By Ryan D. Poliakoff / Published October 2017
I live in a 125-unit condominium. In the annual financial reports we receive under “expenses” for the year, there is never any mention of the salaries being paid to employees or the benefits they receive. According to the law, are we as owners entitled to that information?
Under the current law, this is an unsettled question. In general, as an owner, you are entitled to inspect most association records, and that includes financial records. However, several years ago an amendment to the Condominium Act provided that “personnel records” of association or management company employees, including payroll records, are not subject to inspection. However, the exception does not include written employment agreements with an association employee or management company, or budgetary or financial records that indicate the compensation paid to an employee—those records are still subject to inspection. So, on the one hand, payroll records are not inspectable records, but on the other hand, contracts and other financial records that indicate the compensation paid to an employee are inspectable. Was the legislature’s intent to protect salary information in general? Or, was the legislature instead concerned about some specific information that may be found in payroll records such as social security numbers or income tax information?
Because budget and financial records that indicate the compensation paid to an employee remain inspectable, you may want to request to inspect certain broad categories of documents such as the management contract, any employment contracts, the general ledger (which is more than just a budget, but actually a ledger showing all of the year’s expenses and how they were categorized), the bank statements, the check register, and any other correspondence or records that might reflect the employees’ salaries, but which records would not constitute “payroll” records.
Alternatively, you could try sending the board an inquiry by certified mail specifically asking it to provide you with the salaries of certain employees. By law, the board must respond to such an inquiry within 30 days; this time period is extended where the board requests advice from the Division or the association’s attorney. The problem, however, is that there is very little penalty if the association simply ignores your inquiry. The statute provides that, if your inquiry goes unanswered, the association would be unable to recover its legal fees in the event of a lawsuit arising out of the inquiry. However, it’s difficult to see what type of lawsuit would arise out of an inquiry regarding the salaries of association employees in the first place, and so there would be little incentive for the board to respond.
We live in a community with 49 single-family homes. Our HOA documents specify that each owner is responsible to maintain the exterior of their homes, including painting and roof cleaning. We pay into reserves for these future expenses, but have never been provided the formula used to compute the monthly contribution from each owner. We have requested this information, and we were advised that a reserve study would be conducted in 2018. That does not provide owners transparency for current and past payments and expenses. Can you address the issues of reserves and formulas as specified in Florida’s HOA statute?

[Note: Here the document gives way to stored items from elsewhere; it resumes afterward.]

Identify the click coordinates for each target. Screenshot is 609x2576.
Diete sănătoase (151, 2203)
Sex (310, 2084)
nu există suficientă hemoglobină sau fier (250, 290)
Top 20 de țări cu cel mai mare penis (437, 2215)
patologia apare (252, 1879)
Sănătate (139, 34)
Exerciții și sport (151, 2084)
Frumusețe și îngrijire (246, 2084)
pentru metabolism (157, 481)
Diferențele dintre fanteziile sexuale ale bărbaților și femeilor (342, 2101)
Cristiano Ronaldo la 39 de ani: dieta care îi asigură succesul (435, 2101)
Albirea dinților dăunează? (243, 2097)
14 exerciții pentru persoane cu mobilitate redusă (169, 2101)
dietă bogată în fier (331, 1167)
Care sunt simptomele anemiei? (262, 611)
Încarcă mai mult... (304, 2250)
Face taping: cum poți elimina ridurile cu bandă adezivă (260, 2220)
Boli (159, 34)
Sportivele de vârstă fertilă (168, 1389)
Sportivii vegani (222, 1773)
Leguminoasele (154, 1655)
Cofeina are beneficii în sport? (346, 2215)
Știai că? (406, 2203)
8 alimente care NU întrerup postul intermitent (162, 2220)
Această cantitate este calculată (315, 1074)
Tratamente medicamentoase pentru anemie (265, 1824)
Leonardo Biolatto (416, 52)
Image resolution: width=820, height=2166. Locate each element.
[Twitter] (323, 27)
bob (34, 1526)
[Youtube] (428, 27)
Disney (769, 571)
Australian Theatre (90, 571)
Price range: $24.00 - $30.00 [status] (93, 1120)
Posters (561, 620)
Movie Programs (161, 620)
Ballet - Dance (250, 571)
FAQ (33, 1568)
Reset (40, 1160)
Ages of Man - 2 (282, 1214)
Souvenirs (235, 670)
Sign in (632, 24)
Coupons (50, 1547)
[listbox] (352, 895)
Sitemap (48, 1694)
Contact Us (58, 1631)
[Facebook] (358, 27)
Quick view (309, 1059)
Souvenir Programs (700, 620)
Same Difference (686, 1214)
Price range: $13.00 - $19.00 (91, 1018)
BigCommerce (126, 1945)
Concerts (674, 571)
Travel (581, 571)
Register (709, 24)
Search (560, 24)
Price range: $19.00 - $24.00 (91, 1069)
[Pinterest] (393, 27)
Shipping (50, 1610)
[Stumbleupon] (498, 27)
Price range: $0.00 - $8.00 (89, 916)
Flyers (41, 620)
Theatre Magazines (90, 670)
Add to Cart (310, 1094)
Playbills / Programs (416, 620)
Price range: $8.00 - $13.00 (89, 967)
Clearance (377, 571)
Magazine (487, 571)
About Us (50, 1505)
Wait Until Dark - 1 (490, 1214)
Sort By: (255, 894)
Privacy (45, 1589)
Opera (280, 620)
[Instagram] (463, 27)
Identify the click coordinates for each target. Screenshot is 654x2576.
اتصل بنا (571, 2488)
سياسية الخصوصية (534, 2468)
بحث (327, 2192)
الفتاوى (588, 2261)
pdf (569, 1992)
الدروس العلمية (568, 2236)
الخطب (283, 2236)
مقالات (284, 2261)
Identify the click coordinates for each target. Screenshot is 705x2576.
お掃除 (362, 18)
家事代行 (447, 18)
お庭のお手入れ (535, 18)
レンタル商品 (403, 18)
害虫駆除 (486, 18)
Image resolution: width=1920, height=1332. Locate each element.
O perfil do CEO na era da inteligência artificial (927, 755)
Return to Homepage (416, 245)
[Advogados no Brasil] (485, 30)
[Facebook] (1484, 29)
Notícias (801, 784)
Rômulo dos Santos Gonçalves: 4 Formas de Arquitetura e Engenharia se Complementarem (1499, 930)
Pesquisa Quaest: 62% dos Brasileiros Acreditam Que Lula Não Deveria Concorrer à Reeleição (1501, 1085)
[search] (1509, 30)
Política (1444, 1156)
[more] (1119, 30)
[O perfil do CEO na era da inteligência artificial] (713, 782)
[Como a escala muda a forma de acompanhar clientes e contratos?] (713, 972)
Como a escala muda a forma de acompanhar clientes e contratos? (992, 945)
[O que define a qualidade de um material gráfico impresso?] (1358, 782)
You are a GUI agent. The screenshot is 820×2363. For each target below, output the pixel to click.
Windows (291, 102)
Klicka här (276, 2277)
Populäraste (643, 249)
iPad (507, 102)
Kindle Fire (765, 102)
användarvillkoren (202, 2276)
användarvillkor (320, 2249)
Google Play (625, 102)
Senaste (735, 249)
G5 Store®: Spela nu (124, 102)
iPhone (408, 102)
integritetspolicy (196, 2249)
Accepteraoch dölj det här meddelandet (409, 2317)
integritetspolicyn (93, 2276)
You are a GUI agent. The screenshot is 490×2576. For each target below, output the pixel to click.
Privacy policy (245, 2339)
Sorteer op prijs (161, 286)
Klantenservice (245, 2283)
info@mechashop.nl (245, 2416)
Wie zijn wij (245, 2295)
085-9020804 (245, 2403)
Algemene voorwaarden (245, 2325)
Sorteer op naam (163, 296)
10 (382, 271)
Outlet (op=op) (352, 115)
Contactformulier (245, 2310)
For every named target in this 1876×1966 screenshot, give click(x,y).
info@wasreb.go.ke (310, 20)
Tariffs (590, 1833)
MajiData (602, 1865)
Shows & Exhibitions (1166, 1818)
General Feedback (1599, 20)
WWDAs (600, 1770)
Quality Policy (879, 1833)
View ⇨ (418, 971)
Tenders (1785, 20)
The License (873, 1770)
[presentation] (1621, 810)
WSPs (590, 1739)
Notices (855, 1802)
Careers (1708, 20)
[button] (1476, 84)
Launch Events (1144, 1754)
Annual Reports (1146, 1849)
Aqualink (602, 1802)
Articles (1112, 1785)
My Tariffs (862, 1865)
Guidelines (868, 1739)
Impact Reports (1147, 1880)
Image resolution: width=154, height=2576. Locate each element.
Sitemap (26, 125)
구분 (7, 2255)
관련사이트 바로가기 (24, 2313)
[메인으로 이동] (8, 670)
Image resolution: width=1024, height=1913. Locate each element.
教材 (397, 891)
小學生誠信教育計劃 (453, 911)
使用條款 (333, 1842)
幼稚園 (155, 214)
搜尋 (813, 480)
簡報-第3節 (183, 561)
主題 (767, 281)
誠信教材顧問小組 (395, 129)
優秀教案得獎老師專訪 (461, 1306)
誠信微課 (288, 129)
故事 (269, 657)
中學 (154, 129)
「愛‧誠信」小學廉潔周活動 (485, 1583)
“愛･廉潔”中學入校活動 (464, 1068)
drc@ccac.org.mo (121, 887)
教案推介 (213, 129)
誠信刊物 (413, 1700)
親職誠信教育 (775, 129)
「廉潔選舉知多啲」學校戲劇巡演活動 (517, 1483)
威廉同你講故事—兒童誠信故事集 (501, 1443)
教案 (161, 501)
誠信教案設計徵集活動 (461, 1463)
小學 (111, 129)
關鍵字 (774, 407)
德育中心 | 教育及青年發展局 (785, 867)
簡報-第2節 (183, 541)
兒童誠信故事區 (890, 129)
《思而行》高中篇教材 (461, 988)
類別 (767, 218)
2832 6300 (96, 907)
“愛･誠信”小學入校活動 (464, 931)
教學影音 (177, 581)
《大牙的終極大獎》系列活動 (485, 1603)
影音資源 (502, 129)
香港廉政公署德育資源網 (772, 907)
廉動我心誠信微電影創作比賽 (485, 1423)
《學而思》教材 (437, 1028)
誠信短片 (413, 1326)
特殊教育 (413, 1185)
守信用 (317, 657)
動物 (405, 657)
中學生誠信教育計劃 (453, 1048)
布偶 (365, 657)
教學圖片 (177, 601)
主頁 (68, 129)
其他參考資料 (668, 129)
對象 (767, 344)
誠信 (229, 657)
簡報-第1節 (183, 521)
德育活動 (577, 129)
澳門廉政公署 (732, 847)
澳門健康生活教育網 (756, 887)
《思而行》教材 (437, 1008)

Florida’s HOA Act (Chapter 720) provides that an association may collect reserves for deferred maintenance and capital expenditures for which the association is responsible. Whether or not those reserves are mandatory depends on how they were established. If a reserve fund was established by the developer or by a membership vote, it is officially a statutory reserve and must be collected annually unless waived by a membership vote. Also, the funds may not be used for non-reserve purposes unless an alternative use is approved by the membership.
However, the board of directors of an HOA has the right to establish a voluntary reserve, and in that case, the board controls the amounts collected and the ultimate use of those funds (although the board would be limited by any provisions in the governing documents that limit increases in assessments, generally).
Your question states that each individual unit owner is responsible for maintaining his or her own home, but that the members are paying into a reserve for such repairs. Those statements appear mutually incompatible. Reserves are collected for common expenses, not individual expenses. I question, therefore, why you would have reserves to cover these expenses in the first place. It is more likely that reserves would be collected for common expenses such as the future refurbishment of a guardhouse or the replacement of a clubhouse roof. I would suggest that you first try to determine how and when your reserves were established and by whom. Perhaps the minutes of board or membership meetings would shed light on the intended purpose of the reserves. You could also request to inspect association records and see if there is an old reserve study that was performed at the time the reserves were created. Further, if the association is going to be conducting a reserve study next year, then it presumably knows at least what items will be part of that study. That is, you don’t need to know the exact formula by which the reserves are calculated—you just need to know what items are included in the reserves so that you can evaluate whether the reserves are proper in the first place.